Je me balade donc dans diverses répertorisations
et matières médicales à la recherche d'un remède qui pourrait être intéressant
compte tenu de ses rêves étranges qui seuls le personnalisent et ont donc une
haute valeur homéopathique. La rubrique du Kent: weakness
rheumatic (dans Extremities)
retient mon attention parce que j'y trouve un remède, Bovista avec, dans le Hering, "rheumatic paresis and marked muscular atrophy of affected leg". Tout à coup,
tout s'éclaire dans mon esprit et je comprends enfin l'esprit des rêves du
patient qui devient pour moi un personnage cohérent! Bovista est gonflé
d'orgueil et veut occuper une place plus grande qu'il ne lui revient. Dans ses
rêves, le patient devient un grand personnage, au dessus des lois de la morale
élémentaire; il est couronné, a des pouvoirs, affronte des obstacles (en plus,
on trouve Bovista dans les rêves de serpents), ...même les toilettes débordent!
Dans la vie, il est comme un seigneur, au-dessus des contingences: il donne de
l'argent, il ne connaît ni la peur ni l'anxiété.
Je lui donne
donc BOVISTA 30ch, une dose en Juillet 91 et là, le résultat est
assez spectaculaire.
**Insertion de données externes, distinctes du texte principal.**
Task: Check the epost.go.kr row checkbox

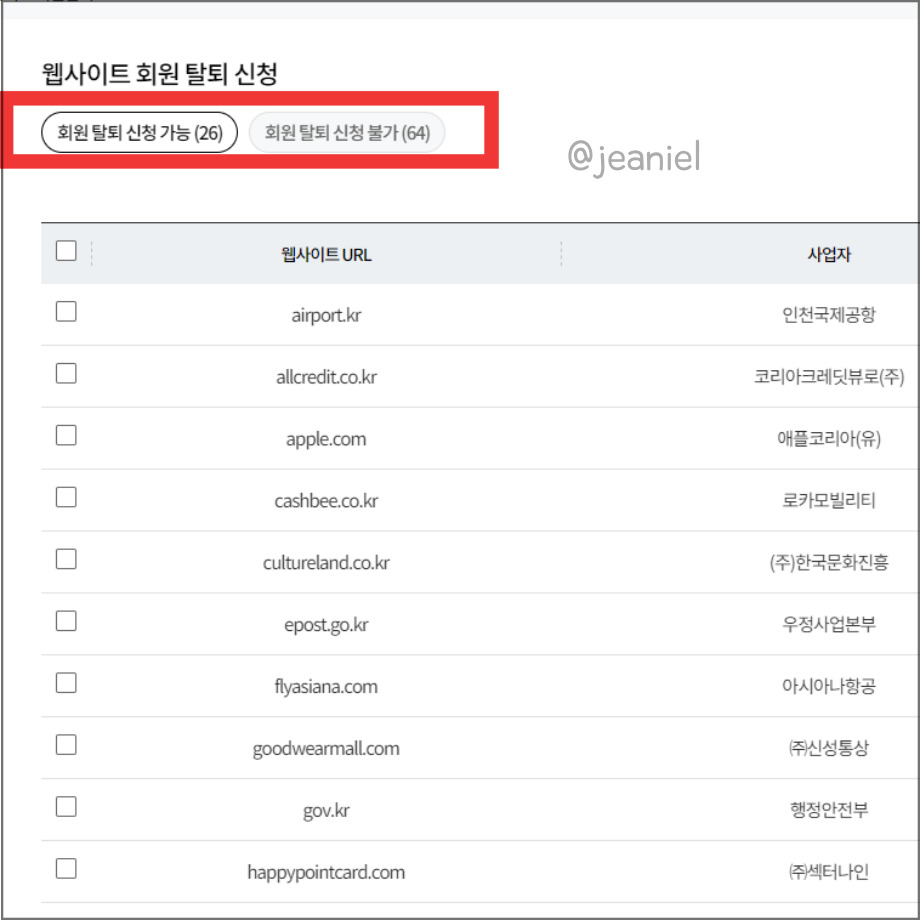Action: coord(65,621)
Après une phase d'aggravation physique importante
(heureusement, je suis en vacances!), le résultat est étonnant. En Novembre 91,
il me dit s'être senti et continuer à se sentir mieux à "90%"(!) et,
forçant l'avis du spécialiste qui le suit toujours, il a arrêté la Cortisone
depuis le mois de Septembre! Presque toute la symptomatologie a disparu, même
la plus lésionnelle!
Pour les "10%" de symptômes qui lui restent et qui
sont stationnaires, je lui redonne une dose de BOVISTA 200k le 19 Novembre
91.
A l'heure
actuelle, je soigne sa soeur qui me donne
régulièrement des nouvelles de ce patient. Il me transmet son bonjour et me
fait savoir qu'il est totalement guéri, va très bien et n'a plus besoin de me
voir!
Ce cas force
donc à réfléchir dans la mesure où la solution a été trouvée en dehors des
règles habituelles de répertorisation et de recherche
de symptômes strictement similaires. Pour "oser" prescrire Bovista,
il a fallu se référer non à la lettre mais à l'esprit de la matière médicale de
ce remède. Si vous relisez tous les symptômes des pathogénésies, vous vous
apercevrez que l'histoire de Bovista c'est la fable de La Fontaine "La
grenouille et le boeuf" et que, comme tout
remède, Bovista correspond à un archétype (ici, brillamment décrit par le poète
français). Ayant avec d'autres homoeopathes réétudié
une centaine de remèdes sous leur angle archétypal, il m'apparaît de plus en
plus que c'est sous cet angle que transparaît le plus haut degré de spécificité
d'un remède. Je ne veux pas dire par là qu'il ne faut plus répertorier ni
suivre les voies d'approche classiques, bien au contraire! Mais une vision plus
"aérienne" du cas et du remède prescrit va permettre de juger avec
plus de rigueur de la finesse de la similitude utilisée, en permettant de
vérifier celle-ci dans toute sa profondeur.
Plus je me penche sur des cas de pathologie grave, plus je
me rends compte que la solution est à trouver hors des sentiers battus et plus
je m'aperçois que par manque de confiance dans l'homéopathie, par manque
d'entêtement et d'étude, par contentement trop rapide, nous nous interdisons
nous-mêmes des réussites dans les affections les plus sévères.